Davalı vekili, kooperatif ortaklığından ayrılan üyelerin birikmiş sermaye paylarının ve aidatlarının ödenmesinin 3 yıla kadar ertelenmesine dair genel kurul kararının mevcut olduğunu, öte yandan, talebin dava tarihi itibariyle muaccel hale gelmediğini savunarak, davanın reddini istemiştir.
Mahkemece davanın reddine dair verilen karar, Dairemizin 2014/9318 Esas 12/06/2015 tarihli ilamı ile, davalı kooperatifin aynı tarihte istifa eden başka bir ortağı tarafından açılan dosyada alınan bilirkişi raporunda, kooperatif genel kurulunca alınan üç yıllık erteleme kararının yerinde olmadığının belirtildiği, mevcut dosyada görüşüne başvurulan bilirkişi ise, üç yıllık erteleme kararının yerinde olduğunu rapor ettiği, mahkemece, anılan dosya getirtilip, yukarıda anılan ilkeler çerçevesinde erteleme kararının yerinde olup olmadığına ilişkin yeni bir bilirkişi heyetinden rapor alınarak sonucuna göre karar verilmesi gerektiği gerekçesiyle bozulmuştur. Bozma ilamına uyularak yapılan yargılama sonucunda, dosyalardaki davalıların birbirinden farklı tüzel kişilikler olduğu, davalı kooperatifin 2009 yılı bilançosunun görüşüldüğü 21/02/2010 tarihli genel kurulda alınan borçların 3 yıl ertelenmesine ilişkin kararın yerinde olduğu, davacının alacağının 21/03/2013 tarihinde talep edilebilir hale geldiği, mevcut davanın 16/04/2012 tarihinde açıldığı, davanın erken açıldığı gerekçesiyle davanın reddine karar verilmiştir.

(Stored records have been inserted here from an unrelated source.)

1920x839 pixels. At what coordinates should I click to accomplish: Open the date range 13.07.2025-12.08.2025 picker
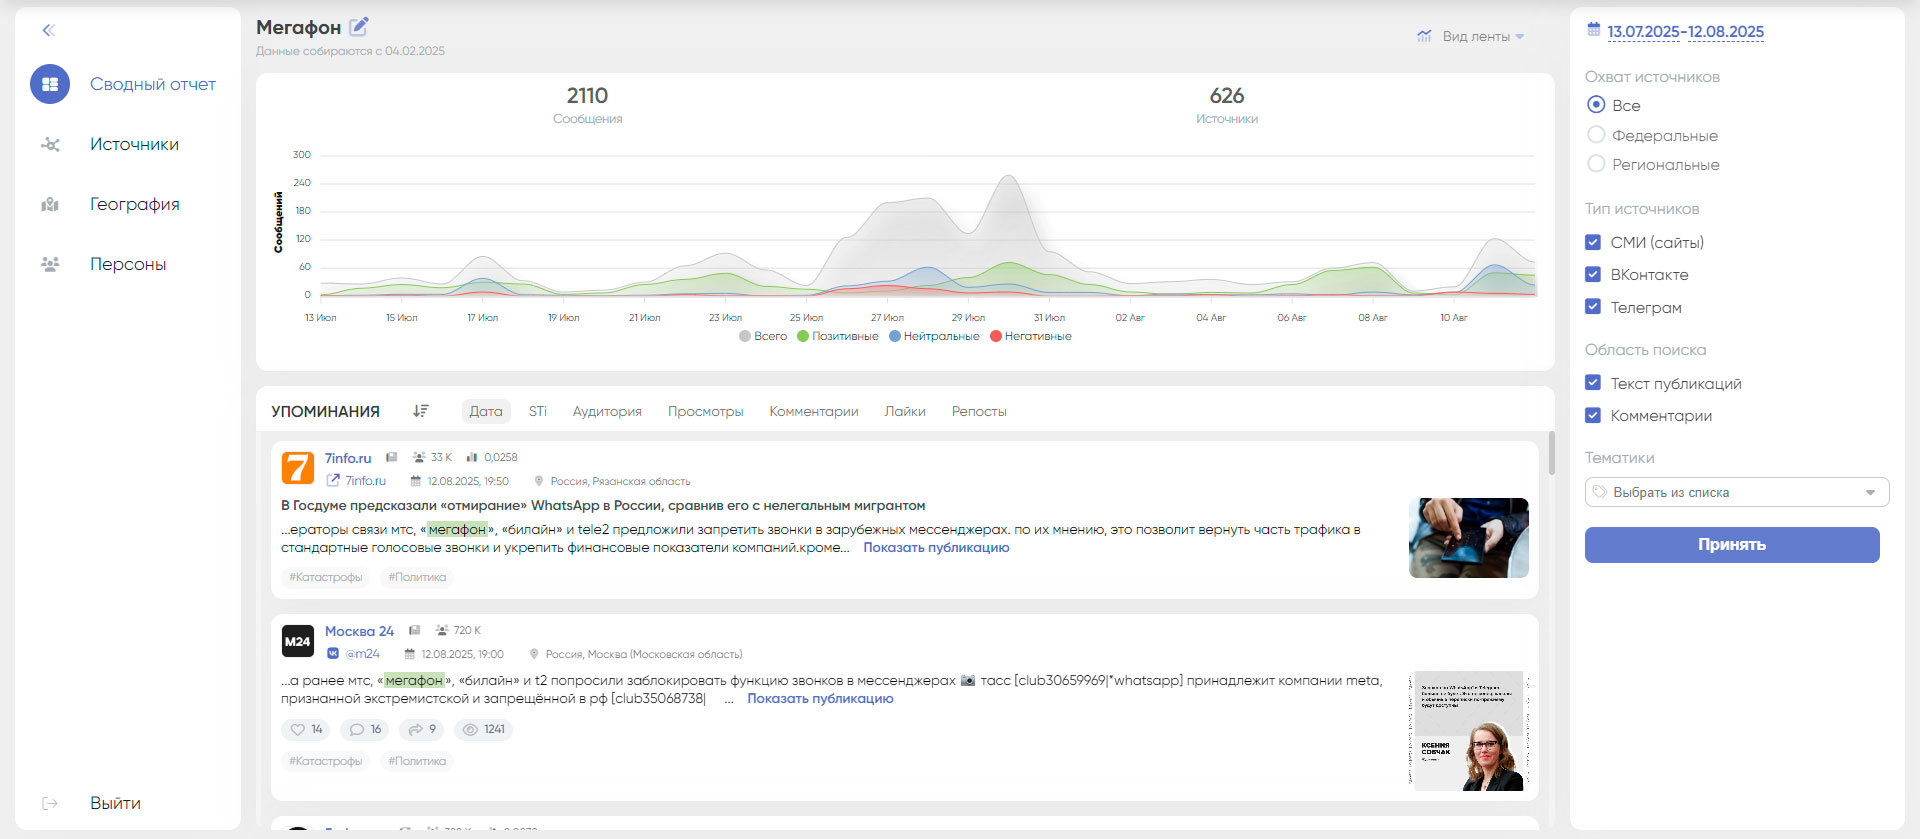[x=1685, y=32]
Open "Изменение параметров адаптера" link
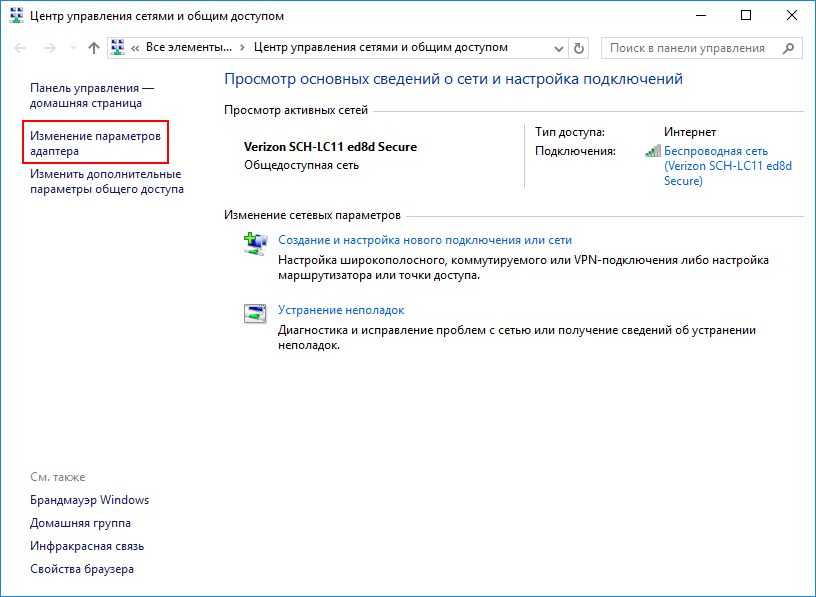Viewport: 816px width, 597px height. click(x=95, y=143)
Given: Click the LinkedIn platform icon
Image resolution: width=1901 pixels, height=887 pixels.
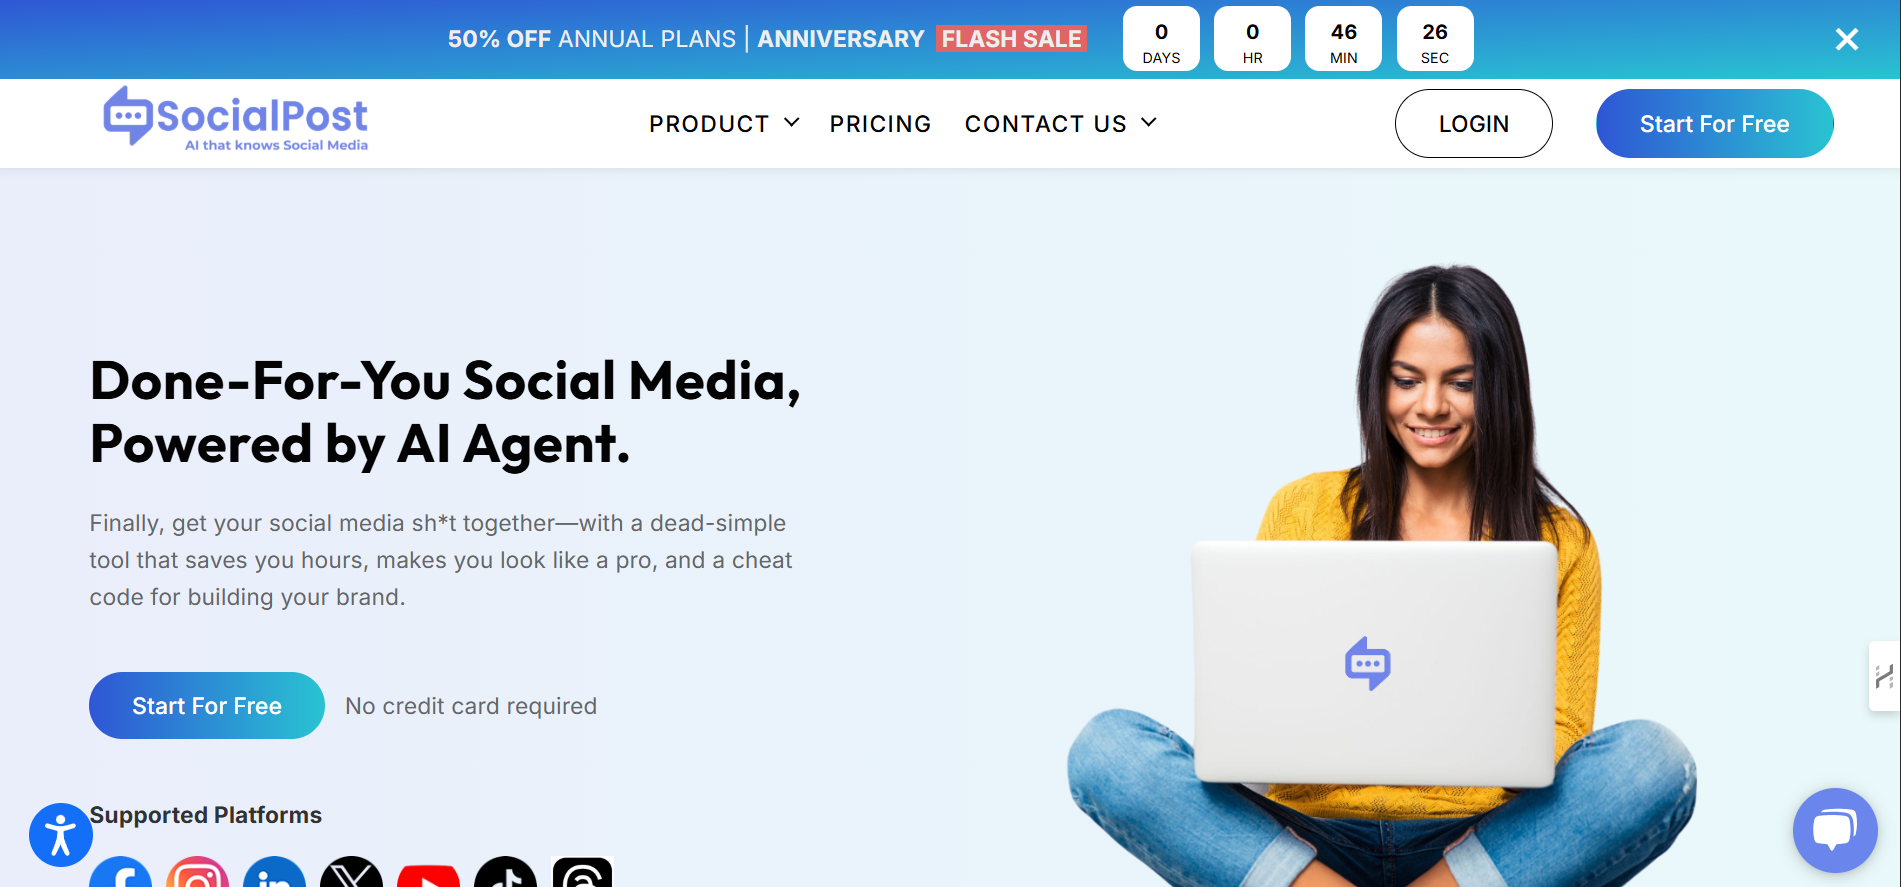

Kararı davacı vekili temyiz etmiştir.
Dosyadaki yazılara, mahkemece uyulan bozma kararı doğrultusunda inceleme yapılıp hüküm verilmiş olmasına, delillerin takdirinde bir isabetsizlik bulunmamasına, bozmanın kapsamı dışında kesinleşmiş olan yönlere ilişkin temyiz itirazları incelenemeyeceğine göre davacı vekilinin temyiz itirazları yerinde görülmemiştir.
SONUÇ: Yukarıda açıklanan nedenlerle davacı vekilinin tüm temyiz itirazlarının reddiyle usul ve kanuna uygun bulunan hükmün ONANMASINA, aşağıda yazılı onama harcının temyiz edenden alınmasına, kararın tebliğinden itibaren 15 gün içerisinde karar düzeltme yolu açık olmak üzere 28.10.2020 tarihinde oy birliğiyle karar verildi.